The likelihood function

Idea: choose \(\hat{P}\) to be the value of \(p\) that makes our observations as likely as possible.
Suppose we have observed \(Y_1=y_1, \ldots, Y_n=y_n\). The probability of observing this is \[P(Y_1=y_1, \ldots, Y_n=y_n) = P(Y_1=y_1) \cdot \dotsm \cdot P(Y_n = y_n).\]
Note that \[P(Y_i = y_i) = \begin{cases} p, & y_i=1,\\ (1-p), & y_i = 0. \end{cases}\]
Therefore, if we let \(x = \sum_i y_i\) be the number of 1’s in our sample, \[P(Y_1=y_1, \ldots, Y_n=y_n) = p^x \cdot (1-p)^{(n-x)}.\]
This probability depends on the value of \(p\). We may think of it as a function \[L(p)= P(Y_1=y_1, \ldots, Y_n=y_n) = p^x \cdot (1-p)^{(n-x)}.\]
- This is called the likelihood function.
The maximum likelihood estimate \(\hat{p}\) is the value of \(p\) that maximizes the likelihood function.

Likelihood function - example

Example: Suppose we take a sample of \(n=15\) observations. We observe 5 ones and 10 zeros. The likelihoodfunction becomes \[L(p)= p^5 (1-p)^{10}\]
We plot the graph of \(L(p)\):

The probability of our observations seems to be largest when \(p\) is around \(1/3\).

The log-likelihood function

We seek the value of \(p\) that maximizes the likelihood function \[L(p)= p^x \cdot (1-p)^{(n-x)}.\]
Recall that \(\ln(x)\) is a strictly increasing function.
The value of \(p\) that maximizes \(L(p)\) also maximizes \(\ln(L(p))\).
This is the log-likelihood function

\[l(p) = \ln(L(p)) = x\ln(p) + (n-x)\ln(1-p).\]

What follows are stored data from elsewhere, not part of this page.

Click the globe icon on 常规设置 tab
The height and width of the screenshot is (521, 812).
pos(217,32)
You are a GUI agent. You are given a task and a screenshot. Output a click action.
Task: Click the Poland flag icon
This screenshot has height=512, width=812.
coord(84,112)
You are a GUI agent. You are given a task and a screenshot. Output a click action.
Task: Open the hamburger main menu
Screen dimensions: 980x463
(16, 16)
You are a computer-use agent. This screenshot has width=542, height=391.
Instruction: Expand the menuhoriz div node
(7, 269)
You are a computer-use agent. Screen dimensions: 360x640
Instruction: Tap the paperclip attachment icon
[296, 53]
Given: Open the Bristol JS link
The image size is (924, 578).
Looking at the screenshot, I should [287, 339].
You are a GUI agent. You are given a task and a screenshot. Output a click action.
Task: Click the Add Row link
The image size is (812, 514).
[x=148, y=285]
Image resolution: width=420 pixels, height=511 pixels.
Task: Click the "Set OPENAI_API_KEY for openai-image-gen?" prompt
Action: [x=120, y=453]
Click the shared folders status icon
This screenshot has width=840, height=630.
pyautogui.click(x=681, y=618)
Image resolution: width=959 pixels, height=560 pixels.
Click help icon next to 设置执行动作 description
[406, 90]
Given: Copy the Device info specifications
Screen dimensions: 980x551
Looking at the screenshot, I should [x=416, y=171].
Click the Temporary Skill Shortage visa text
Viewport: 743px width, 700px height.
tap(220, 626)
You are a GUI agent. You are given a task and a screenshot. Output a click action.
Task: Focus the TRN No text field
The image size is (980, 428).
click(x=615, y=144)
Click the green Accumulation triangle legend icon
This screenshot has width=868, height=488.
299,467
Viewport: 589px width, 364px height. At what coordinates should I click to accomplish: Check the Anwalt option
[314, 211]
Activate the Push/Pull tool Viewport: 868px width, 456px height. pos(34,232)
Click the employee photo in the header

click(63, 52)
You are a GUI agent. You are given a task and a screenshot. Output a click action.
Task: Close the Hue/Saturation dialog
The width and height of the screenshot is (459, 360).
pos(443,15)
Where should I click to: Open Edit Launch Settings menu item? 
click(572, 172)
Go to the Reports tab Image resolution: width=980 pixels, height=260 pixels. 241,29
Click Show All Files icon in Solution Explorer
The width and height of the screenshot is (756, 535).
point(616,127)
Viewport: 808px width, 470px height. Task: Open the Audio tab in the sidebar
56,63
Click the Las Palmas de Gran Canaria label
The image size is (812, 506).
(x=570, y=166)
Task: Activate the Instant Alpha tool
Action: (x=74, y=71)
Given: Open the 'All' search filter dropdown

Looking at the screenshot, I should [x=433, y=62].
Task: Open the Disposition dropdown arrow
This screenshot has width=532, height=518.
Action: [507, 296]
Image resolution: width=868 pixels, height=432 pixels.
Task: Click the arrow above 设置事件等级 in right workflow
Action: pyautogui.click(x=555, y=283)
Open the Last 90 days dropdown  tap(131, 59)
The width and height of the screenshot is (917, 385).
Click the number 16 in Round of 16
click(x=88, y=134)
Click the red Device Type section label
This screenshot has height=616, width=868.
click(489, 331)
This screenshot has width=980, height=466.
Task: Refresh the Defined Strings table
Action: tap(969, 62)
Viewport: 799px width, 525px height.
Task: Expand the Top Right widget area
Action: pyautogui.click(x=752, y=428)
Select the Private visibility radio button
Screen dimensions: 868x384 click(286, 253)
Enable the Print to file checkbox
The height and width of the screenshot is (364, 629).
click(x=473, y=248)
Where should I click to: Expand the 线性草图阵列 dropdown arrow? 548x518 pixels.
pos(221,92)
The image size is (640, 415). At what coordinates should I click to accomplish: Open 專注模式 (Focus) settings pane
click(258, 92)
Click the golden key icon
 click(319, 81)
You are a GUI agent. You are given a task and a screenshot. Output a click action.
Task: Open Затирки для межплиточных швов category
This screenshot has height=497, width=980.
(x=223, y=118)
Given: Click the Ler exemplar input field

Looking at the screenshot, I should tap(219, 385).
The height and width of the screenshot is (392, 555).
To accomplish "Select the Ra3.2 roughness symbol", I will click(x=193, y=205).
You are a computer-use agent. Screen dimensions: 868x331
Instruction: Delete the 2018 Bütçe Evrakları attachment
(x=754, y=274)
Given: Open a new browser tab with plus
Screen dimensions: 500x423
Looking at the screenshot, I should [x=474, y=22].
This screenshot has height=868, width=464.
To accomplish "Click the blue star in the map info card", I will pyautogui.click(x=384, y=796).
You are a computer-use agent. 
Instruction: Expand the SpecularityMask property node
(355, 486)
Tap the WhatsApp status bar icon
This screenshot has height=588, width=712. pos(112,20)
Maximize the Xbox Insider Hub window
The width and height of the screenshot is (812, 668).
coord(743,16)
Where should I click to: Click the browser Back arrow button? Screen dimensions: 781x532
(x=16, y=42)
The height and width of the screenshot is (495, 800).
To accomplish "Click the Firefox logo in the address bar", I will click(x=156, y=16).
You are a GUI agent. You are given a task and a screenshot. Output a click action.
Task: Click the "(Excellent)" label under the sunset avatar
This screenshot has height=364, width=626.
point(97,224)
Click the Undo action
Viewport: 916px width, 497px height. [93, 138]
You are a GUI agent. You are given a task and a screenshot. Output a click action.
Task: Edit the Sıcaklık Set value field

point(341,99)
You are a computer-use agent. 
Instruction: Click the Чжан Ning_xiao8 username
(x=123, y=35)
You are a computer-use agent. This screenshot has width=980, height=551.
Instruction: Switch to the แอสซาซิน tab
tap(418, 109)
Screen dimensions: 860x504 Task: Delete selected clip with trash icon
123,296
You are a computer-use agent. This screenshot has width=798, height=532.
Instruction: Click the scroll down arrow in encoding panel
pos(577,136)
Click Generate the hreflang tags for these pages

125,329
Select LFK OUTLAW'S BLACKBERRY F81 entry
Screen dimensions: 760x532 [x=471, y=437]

It is often easier to maximize the log-likelihood function.

Maximum likelihood estimation

In order to maximize \[l(p) = x\ln(p) + (n-x)\ln(1-p),\] we differentiate \[l'(p) = \frac{x}{p} - \frac{n-x}{1-p}.\]
The maximum must be found in a point with \(l'(p)=0\). Thus, we solve \[l'(p) = \frac{x}{p} - \frac{n-x}{1-p}=0.\]
Multiply by \(p(1-p)\) to get \[x(1-p) - (n-x)p=0\] \[x-xp - np +xp =0\] \[ x=np\] \[p = \frac{x}{n}.\]
Note that this must indeed be a maximum point since \[\lim_{p\to 0} l(p) = \lim_{p\to 1} l(p) = -\infty.\]
Our maximum likelihood estimate of \(p\) is \(\hat{p}= \frac{x}{n}.\)

Maximum likelihood for logistic regression

The logistic regression model

Estimation of a probability was a simple use of maximum likelihood estimation, which could easily have been treated by more direct methods.
Logistic regression is a more complex case, where we want to model a probability \(p(x)\) that depends on a predictor variable \(x\).
- E.g. the probability of a customer buying a certain product as a function of their monthly income.
In logistic regression, \(p(x)\) is modelled by a logistic function \[p(x)=\frac{1}{1+e^{-(\alpha + \beta x)}}.\]
Graph of \(p(x)\) when \(\alpha=0\) and \(\beta=1\).
- \(\alpha\) determines how steep the graph is.
- \(\beta\) shifts the graph along the \(x\)-axis.
How to estimate \(\alpha\) and \(\beta\)?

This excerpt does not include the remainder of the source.